(TASK ITEM): Reproduce this listing in full.
*** RECORDS SHOWN
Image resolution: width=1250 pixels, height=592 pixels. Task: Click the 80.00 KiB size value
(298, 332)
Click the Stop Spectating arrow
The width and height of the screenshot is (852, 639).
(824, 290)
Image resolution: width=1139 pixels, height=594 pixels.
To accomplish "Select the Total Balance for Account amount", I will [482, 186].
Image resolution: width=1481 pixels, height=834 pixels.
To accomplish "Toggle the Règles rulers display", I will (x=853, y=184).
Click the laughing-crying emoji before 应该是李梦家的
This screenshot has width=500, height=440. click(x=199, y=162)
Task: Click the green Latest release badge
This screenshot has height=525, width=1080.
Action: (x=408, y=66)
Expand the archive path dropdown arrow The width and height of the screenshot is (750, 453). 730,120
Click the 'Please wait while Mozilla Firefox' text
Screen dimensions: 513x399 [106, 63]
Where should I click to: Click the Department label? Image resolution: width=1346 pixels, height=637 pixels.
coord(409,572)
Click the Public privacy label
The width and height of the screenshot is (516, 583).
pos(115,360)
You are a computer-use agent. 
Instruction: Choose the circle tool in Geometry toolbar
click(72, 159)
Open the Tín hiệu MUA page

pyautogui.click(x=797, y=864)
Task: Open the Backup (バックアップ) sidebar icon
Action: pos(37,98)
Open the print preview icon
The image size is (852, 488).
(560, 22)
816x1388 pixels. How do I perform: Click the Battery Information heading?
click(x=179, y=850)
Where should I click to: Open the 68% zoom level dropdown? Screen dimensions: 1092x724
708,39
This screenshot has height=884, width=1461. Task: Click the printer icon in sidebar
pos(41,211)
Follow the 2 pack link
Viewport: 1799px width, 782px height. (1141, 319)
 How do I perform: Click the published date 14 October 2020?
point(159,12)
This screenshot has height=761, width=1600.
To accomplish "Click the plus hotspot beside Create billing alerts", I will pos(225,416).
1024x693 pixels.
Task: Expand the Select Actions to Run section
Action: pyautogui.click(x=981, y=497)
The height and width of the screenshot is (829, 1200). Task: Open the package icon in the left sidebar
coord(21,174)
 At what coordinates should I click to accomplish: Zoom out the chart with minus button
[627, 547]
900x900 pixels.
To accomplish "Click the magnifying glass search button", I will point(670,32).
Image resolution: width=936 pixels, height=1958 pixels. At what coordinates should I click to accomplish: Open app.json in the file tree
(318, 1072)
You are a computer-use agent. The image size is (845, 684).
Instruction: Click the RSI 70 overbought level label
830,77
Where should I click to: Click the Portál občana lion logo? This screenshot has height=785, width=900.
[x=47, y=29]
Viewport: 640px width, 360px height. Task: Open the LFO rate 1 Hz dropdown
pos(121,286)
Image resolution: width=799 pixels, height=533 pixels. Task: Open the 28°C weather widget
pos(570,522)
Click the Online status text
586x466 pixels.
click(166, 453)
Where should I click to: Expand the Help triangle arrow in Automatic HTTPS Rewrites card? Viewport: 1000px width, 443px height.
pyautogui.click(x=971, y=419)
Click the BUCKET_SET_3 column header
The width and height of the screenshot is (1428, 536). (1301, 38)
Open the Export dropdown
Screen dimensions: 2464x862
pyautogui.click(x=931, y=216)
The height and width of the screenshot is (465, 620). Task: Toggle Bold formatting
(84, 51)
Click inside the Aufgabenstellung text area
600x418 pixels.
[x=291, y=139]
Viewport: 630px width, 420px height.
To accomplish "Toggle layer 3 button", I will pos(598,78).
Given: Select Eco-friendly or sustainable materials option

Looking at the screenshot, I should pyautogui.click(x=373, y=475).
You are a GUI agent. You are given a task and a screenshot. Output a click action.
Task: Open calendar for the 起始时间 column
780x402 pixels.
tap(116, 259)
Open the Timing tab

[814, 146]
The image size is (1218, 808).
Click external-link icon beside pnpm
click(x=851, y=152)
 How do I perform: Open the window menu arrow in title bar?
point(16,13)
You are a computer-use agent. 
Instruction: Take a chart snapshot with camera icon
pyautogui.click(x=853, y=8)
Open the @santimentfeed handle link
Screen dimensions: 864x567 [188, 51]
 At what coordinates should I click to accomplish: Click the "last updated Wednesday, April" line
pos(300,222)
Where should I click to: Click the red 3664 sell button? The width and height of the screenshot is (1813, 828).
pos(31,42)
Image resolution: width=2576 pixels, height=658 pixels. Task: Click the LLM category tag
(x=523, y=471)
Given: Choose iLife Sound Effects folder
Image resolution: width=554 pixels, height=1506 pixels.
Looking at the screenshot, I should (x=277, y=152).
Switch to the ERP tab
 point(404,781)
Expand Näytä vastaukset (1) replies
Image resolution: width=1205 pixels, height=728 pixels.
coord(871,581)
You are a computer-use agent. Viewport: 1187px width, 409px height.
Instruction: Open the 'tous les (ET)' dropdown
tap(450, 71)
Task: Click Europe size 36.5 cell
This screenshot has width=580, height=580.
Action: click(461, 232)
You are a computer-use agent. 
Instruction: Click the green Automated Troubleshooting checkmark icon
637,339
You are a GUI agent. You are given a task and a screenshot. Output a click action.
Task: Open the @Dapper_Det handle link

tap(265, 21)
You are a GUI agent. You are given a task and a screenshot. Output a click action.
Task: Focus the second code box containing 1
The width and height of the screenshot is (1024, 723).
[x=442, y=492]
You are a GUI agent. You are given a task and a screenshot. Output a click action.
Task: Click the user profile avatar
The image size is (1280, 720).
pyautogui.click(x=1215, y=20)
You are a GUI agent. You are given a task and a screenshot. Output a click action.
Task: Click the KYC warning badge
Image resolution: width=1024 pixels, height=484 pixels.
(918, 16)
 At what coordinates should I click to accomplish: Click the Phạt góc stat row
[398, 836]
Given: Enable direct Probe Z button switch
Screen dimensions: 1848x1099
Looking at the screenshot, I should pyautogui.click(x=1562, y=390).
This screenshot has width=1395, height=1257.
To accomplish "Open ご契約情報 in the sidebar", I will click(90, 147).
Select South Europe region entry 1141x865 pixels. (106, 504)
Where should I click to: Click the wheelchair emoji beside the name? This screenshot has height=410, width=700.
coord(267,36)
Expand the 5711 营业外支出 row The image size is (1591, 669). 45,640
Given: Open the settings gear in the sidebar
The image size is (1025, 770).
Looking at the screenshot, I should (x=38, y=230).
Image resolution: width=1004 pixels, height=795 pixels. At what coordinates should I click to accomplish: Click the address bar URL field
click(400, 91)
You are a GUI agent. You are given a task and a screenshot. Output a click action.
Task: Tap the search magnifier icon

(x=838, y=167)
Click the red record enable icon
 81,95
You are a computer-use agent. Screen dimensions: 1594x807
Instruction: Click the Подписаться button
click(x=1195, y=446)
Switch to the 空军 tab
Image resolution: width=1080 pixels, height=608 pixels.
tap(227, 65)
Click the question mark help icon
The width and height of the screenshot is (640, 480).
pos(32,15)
******
(EXERCISE ANSWER):
Image resolution: width=1250 pixels, height=592 pixels. Task: Click the 80.00 KiB size value
(298, 332)
Click the Stop Spectating arrow
The width and height of the screenshot is (852, 639).
(824, 290)
Image resolution: width=1139 pixels, height=594 pixels.
To accomplish "Select the Total Balance for Account amount", I will [482, 186].
Image resolution: width=1481 pixels, height=834 pixels.
To accomplish "Toggle the Règles rulers display", I will (x=853, y=184).
Click the laughing-crying emoji before 应该是李梦家的
This screenshot has width=500, height=440. click(x=199, y=162)
Task: Click the green Latest release badge
This screenshot has height=525, width=1080.
Action: (x=408, y=66)
Expand the archive path dropdown arrow The width and height of the screenshot is (750, 453). 730,120
Click the 'Please wait while Mozilla Firefox' text
Screen dimensions: 513x399 [106, 63]
Where should I click to: Click the Department label? Image resolution: width=1346 pixels, height=637 pixels.
coord(409,572)
Click the Public privacy label
The width and height of the screenshot is (516, 583).
pos(115,360)
You are a computer-use agent. 
Instruction: Choose the circle tool in Geometry toolbar
click(72, 159)
Open the Tín hiệu MUA page

pyautogui.click(x=797, y=864)
Task: Open the Backup (バックアップ) sidebar icon
Action: pos(37,98)
Open the print preview icon
The image size is (852, 488).
(560, 22)
816x1388 pixels. How do I perform: Click the Battery Information heading?
click(x=179, y=850)
Where should I click to: Open the 68% zoom level dropdown? Screen dimensions: 1092x724
708,39
This screenshot has height=884, width=1461. Task: Click the printer icon in sidebar
pos(41,211)
Follow the 2 pack link
Viewport: 1799px width, 782px height. (1141, 319)
 How do I perform: Click the published date 14 October 2020?
point(159,12)
This screenshot has height=761, width=1600.
To accomplish "Click the plus hotspot beside Create billing alerts", I will pos(225,416).
1024x693 pixels.
Task: Expand the Select Actions to Run section
Action: pyautogui.click(x=981, y=497)
The height and width of the screenshot is (829, 1200). Task: Open the package icon in the left sidebar
coord(21,174)
 At what coordinates should I click to accomplish: Zoom out the chart with minus button
[627, 547]
900x900 pixels.
To accomplish "Click the magnifying glass search button", I will point(670,32).
Image resolution: width=936 pixels, height=1958 pixels. At what coordinates should I click to accomplish: Open app.json in the file tree
(318, 1072)
You are a computer-use agent. The image size is (845, 684).
Instruction: Click the RSI 70 overbought level label
830,77
Where should I click to: Click the Portál občana lion logo? This screenshot has height=785, width=900.
[x=47, y=29]
Viewport: 640px width, 360px height. Task: Open the LFO rate 1 Hz dropdown
pos(121,286)
Image resolution: width=799 pixels, height=533 pixels. Task: Open the 28°C weather widget
pos(570,522)
Click the Online status text
586x466 pixels.
click(166, 453)
Where should I click to: Expand the Help triangle arrow in Automatic HTTPS Rewrites card? Viewport: 1000px width, 443px height.
pyautogui.click(x=971, y=419)
Click the BUCKET_SET_3 column header
The width and height of the screenshot is (1428, 536). (1301, 38)
Open the Export dropdown
Screen dimensions: 2464x862
pyautogui.click(x=931, y=216)
The height and width of the screenshot is (465, 620). Task: Toggle Bold formatting
(84, 51)
Click inside the Aufgabenstellung text area
600x418 pixels.
[x=291, y=139]
Viewport: 630px width, 420px height.
To accomplish "Toggle layer 3 button", I will pos(598,78).
Given: Select Eco-friendly or sustainable materials option

Looking at the screenshot, I should pyautogui.click(x=373, y=475).
You are a GUI agent. You are given a task and a screenshot. Output a click action.
Task: Open calendar for the 起始时间 column
780x402 pixels.
tap(116, 259)
Open the Timing tab

[814, 146]
The image size is (1218, 808).
Click external-link icon beside pnpm
click(x=851, y=152)
 How do I perform: Open the window menu arrow in title bar?
point(16,13)
You are a computer-use agent. 
Instruction: Take a chart snapshot with camera icon
pyautogui.click(x=853, y=8)
Open the @santimentfeed handle link
Screen dimensions: 864x567 [188, 51]
 At what coordinates should I click to accomplish: Click the "last updated Wednesday, April" line
pos(300,222)
Where should I click to: Click the red 3664 sell button? The width and height of the screenshot is (1813, 828).
pos(31,42)
Image resolution: width=2576 pixels, height=658 pixels. Task: Click the LLM category tag
(x=523, y=471)
Given: Choose iLife Sound Effects folder
Image resolution: width=554 pixels, height=1506 pixels.
Looking at the screenshot, I should (x=277, y=152).
Switch to the ERP tab
 point(404,781)
Expand Näytä vastaukset (1) replies
Image resolution: width=1205 pixels, height=728 pixels.
coord(871,581)
You are a computer-use agent. Viewport: 1187px width, 409px height.
Instruction: Open the 'tous les (ET)' dropdown
tap(450, 71)
Task: Click Europe size 36.5 cell
This screenshot has width=580, height=580.
Action: click(461, 232)
You are a computer-use agent. 
Instruction: Click the green Automated Troubleshooting checkmark icon
637,339
You are a GUI agent. You are given a task and a screenshot. Output a click action.
Task: Open the @Dapper_Det handle link

tap(265, 21)
You are a GUI agent. You are given a task and a screenshot. Output a click action.
Task: Focus the second code box containing 1
The width and height of the screenshot is (1024, 723).
[x=442, y=492]
You are a GUI agent. You are given a task and a screenshot. Output a click action.
Task: Click the user profile avatar
The image size is (1280, 720).
pyautogui.click(x=1215, y=20)
You are a GUI agent. You are given a task and a screenshot. Output a click action.
Task: Click the KYC warning badge
Image resolution: width=1024 pixels, height=484 pixels.
(918, 16)
 At what coordinates should I click to accomplish: Click the Phạt góc stat row
[398, 836]
Given: Enable direct Probe Z button switch
Screen dimensions: 1848x1099
Looking at the screenshot, I should pyautogui.click(x=1562, y=390).
This screenshot has width=1395, height=1257.
To accomplish "Open ご契約情報 in the sidebar", I will click(90, 147).
Select South Europe region entry 1141x865 pixels. (106, 504)
Where should I click to: Click the wheelchair emoji beside the name? This screenshot has height=410, width=700.
coord(267,36)
Expand the 5711 营业外支出 row The image size is (1591, 669). 45,640
Given: Open the settings gear in the sidebar
The image size is (1025, 770).
Looking at the screenshot, I should (x=38, y=230).
Image resolution: width=1004 pixels, height=795 pixels. At what coordinates should I click to accomplish: Click the address bar URL field
click(400, 91)
You are a GUI agent. You are given a task and a screenshot. Output a click action.
Task: Tap the search magnifier icon

(x=838, y=167)
Click the red record enable icon
 81,95
You are a computer-use agent. Screen dimensions: 1594x807
Instruction: Click the Подписаться button
click(x=1195, y=446)
Switch to the 空军 tab
Image resolution: width=1080 pixels, height=608 pixels.
tap(227, 65)
Click the question mark help icon
The width and height of the screenshot is (640, 480).
pos(32,15)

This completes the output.